→ QUESTIONS ON THE MATERIAL
A - Translate this sentence from the Cisco UCS text into Spanish: "Captured configuration changes are then displayed as corresponding PowerTool cmdlets."
B - For each statement, say whether it agrees with the Cisco UCS text. Answer yes or no and quote the deciding words. (i) Jeff joined Cisco when Cisco acquired Topspin. (ii) A UCS domain can grow to 200 servers. (iii) The Data Plane runs as primary and subordinate.
C - Output the part of the Cisco UCS text starting with "Policy-based automation is" and going on through "these common tasks.", with no changes.

→ PAGE TEXT

=====

Policy-based automation is the ultimate best practice, where use of the UCSM GUI diminishes over time. Data center designers, operators, and administrators are encouraged to explore all paths that lead to greater automation. Here are some general guidelines:
• Leverage the integration work already done by Cisco and its Partner Ecosystem26 in the area of data center automation.
• Use "ConvertTo-UcsCmdlet" within the Cisco UCS PowerTool to capture configuration changes made through the UCSM GUI. Captured configuration changes are then displayed as corresponding PowerTool cmdlets.
• Focus on repetitive operational tasks. Use the XML API and SDKs to create parameterized scripts that can address and automate these common tasks.
The following sites offer additional valuable resources around Cisco UCS:
Jeff Silberman is a Data Center Architect and part of the original UCS Technical Marketing Team, who has been focused on Server and I/O virtualization for many years. Jeff has authored the original "UCS Best Practice/Quickstart Guide", "UCS Central Best Practice Guide", and the "UCS Deep Dive Methodology". At Cisco, Jeff has been responsible for managing hundreds of customer proof of concepts, product reviews/demos, and technical "Deep Dives" with UCS, as well as presenting regularly at Cisco Live. Jeff came to Cisco through its acquisition of Topspin. Prior to Topspin, Jeff spent four years at NetApp in the Advanced Product Development Group, bringing some of the industry's first Unified Fabric solutions to market for Oracle®/NetApp environments.
Appendix: Cisco UCS Quick-Start Guide
To get a Cisco UCS system up and running as quickly as possible:
1. Cable the L1/L2 ports that connect the 2 FI's.
2. Allocate 3 IP addresses in the management/admin subnet for each FI and for the "Virtual IP."
3. Set hostname, IP addr, gateway, etc. from the Serial Console connection.
4. Set the Chassis Discovery Policy for the number of FEX->FI connections (1, 2 or 4), and the Link Grouping Preference.
5. Configure/Enable Server Ports; Configure/Enable Uplink Ports; Configure/Enable FC Ports.
6. Create Management IP Address Pool (typically same subnet as UCS Manager Admin IP).
7. Create "Host Firmware Policy" with packages from most recent UCS software bundle.
8. Create UUID Pool; Create MAC Pool; Create WWNN Pool; Create WWPN Pool (or populate the corresponding "default" pools). Embed domain ID's. Use Fabric-specific Pools for MAC and WWPN ("-A", "-B").
9. For SAN boot, create a unique "Boot Policy" for each storage array boot target.
10. Create VNIC templates ("eth0-A", "eth1-B"), that both draw from the above MAC Pool, and are associated with Fabric-A and Fabric-B respectively.
11. Create VHBA templates ("fc0-A", "fc1-B"), that both draw from the above WWPN Pool, and are associated with Fabric-A and Fabric-B respectively.
12. Create service-profile templates that draw from all earlier established pools, policies and templates, as appropriate.
13. Instantiate service-profile from template and associate service-profile to a given blade-OR-set service-profile template to associate with a particular Server Pool.
14. Configure PXE server, or map a bootable ISO image to the virtual-media CDROM drive to begin the OS installation.
1*Source: IDC Worldwide Quarterly Server Tracker, Q1 2013 Revenue Share, May 2013
2A UCS domain can grow to 160 servers, being a combination of blade or rack-mount
3Visibility and configuration across multiple domains is achieved through Cisco UCS Central
4The Cisco UCS Manager Control Plane runs as "primary" and "subordinate"; the Data Plane is always active/active across both FI's.
5 Unless directed so by the product release notes.

=====

→ DATASET RECORDS
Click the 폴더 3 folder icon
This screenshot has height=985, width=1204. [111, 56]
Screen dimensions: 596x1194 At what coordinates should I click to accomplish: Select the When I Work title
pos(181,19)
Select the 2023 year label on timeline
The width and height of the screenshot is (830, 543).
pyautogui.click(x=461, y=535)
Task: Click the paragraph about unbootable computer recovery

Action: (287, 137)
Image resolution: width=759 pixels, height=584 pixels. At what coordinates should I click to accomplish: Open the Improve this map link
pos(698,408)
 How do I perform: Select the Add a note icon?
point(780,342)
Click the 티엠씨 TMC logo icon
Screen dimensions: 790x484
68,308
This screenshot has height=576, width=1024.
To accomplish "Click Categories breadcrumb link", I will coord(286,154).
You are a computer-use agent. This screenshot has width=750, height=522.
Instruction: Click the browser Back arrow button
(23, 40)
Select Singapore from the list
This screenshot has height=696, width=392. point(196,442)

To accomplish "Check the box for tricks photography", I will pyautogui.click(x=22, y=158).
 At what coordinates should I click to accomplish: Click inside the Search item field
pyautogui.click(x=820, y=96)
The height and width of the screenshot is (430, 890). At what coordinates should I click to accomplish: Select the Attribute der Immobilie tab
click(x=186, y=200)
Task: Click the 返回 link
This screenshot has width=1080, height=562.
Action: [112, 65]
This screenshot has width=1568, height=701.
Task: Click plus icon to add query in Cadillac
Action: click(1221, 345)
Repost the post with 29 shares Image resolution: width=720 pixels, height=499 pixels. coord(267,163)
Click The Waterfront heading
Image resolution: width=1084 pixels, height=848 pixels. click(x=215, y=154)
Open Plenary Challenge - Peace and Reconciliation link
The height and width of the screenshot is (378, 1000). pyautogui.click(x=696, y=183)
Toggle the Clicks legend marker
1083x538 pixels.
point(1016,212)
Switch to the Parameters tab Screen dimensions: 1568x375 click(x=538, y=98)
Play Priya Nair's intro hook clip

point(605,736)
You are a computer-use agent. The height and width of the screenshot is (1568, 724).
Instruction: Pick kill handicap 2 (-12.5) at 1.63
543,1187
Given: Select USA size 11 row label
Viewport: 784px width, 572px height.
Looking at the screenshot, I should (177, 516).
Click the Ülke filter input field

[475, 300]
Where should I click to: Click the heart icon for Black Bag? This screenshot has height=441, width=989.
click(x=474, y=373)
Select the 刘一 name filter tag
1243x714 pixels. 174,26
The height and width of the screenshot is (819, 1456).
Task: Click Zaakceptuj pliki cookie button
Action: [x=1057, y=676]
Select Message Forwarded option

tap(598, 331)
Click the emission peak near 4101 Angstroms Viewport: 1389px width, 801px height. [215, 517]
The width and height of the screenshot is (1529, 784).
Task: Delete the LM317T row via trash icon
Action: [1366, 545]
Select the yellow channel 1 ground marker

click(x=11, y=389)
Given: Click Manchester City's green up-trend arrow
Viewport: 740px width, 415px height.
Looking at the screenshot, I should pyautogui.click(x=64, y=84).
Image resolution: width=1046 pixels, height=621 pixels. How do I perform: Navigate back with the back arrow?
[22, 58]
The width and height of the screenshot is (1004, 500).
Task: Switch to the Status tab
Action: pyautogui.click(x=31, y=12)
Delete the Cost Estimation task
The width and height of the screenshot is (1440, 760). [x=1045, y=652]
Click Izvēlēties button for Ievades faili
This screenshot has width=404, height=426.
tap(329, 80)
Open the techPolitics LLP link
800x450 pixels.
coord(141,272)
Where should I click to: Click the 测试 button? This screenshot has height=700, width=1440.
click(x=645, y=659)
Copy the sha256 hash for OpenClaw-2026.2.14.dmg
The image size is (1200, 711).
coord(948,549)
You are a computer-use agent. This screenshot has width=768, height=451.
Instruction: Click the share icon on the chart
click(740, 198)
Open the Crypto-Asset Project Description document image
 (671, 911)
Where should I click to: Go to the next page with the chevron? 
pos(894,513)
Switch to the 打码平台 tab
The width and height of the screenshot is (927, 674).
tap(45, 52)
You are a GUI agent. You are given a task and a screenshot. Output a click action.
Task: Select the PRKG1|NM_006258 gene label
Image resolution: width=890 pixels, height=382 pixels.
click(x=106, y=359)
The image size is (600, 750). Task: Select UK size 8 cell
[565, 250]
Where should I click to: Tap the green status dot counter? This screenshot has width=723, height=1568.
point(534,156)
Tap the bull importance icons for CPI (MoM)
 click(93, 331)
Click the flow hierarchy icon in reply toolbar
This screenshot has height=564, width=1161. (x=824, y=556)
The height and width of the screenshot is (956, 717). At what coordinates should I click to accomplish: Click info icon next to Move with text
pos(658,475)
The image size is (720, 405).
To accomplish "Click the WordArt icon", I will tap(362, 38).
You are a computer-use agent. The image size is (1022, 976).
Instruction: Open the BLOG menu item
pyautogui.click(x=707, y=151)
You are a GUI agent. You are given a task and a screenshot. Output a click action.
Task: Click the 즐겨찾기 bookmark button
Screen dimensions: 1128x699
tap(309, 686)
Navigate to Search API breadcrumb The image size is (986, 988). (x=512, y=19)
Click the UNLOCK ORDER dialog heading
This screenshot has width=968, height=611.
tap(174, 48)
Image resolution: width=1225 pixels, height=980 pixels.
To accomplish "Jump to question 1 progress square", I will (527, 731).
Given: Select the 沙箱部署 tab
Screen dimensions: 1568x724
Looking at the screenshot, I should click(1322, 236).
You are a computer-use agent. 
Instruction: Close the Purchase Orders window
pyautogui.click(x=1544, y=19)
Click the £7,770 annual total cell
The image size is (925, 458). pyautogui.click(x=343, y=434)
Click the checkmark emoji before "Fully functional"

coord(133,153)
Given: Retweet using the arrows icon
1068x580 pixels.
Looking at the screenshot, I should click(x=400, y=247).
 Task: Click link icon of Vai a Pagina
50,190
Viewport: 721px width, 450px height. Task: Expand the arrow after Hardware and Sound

=====

→ EXPECTED RESPONSES
A - Los cambios de configuración capturados se muestran luego como los cmdlets de PowerTool correspondientes.

B -
(i) Yes: "Jeff came to Cisco through its acquisition of Topspin."
(ii) No: "A UCS domain can grow to 160 servers"
(iii) No: "the Data Plane is always active/active across both FI's."

C -
Policy-based automation is the ultimate best practice, where use of the UCSM GUI diminishes over time. Data center designers, operators, and administrators are encouraged to explore all paths that lead to greater automation. Here are some general guidelines:
• Leverage the integration work already done by Cisco and its Partner Ecosystem26 in the area of data center automation.
• Use "ConvertTo-UcsCmdlet" within the Cisco UCS PowerTool to capture configuration changes made through the UCSM GUI. Captured configuration changes are then displayed as corresponding PowerTool cmdlets.
• Focus on repetitive operational tasks. Use the XML API and SDKs to create parameterized scripts that can address and automate these common tasks.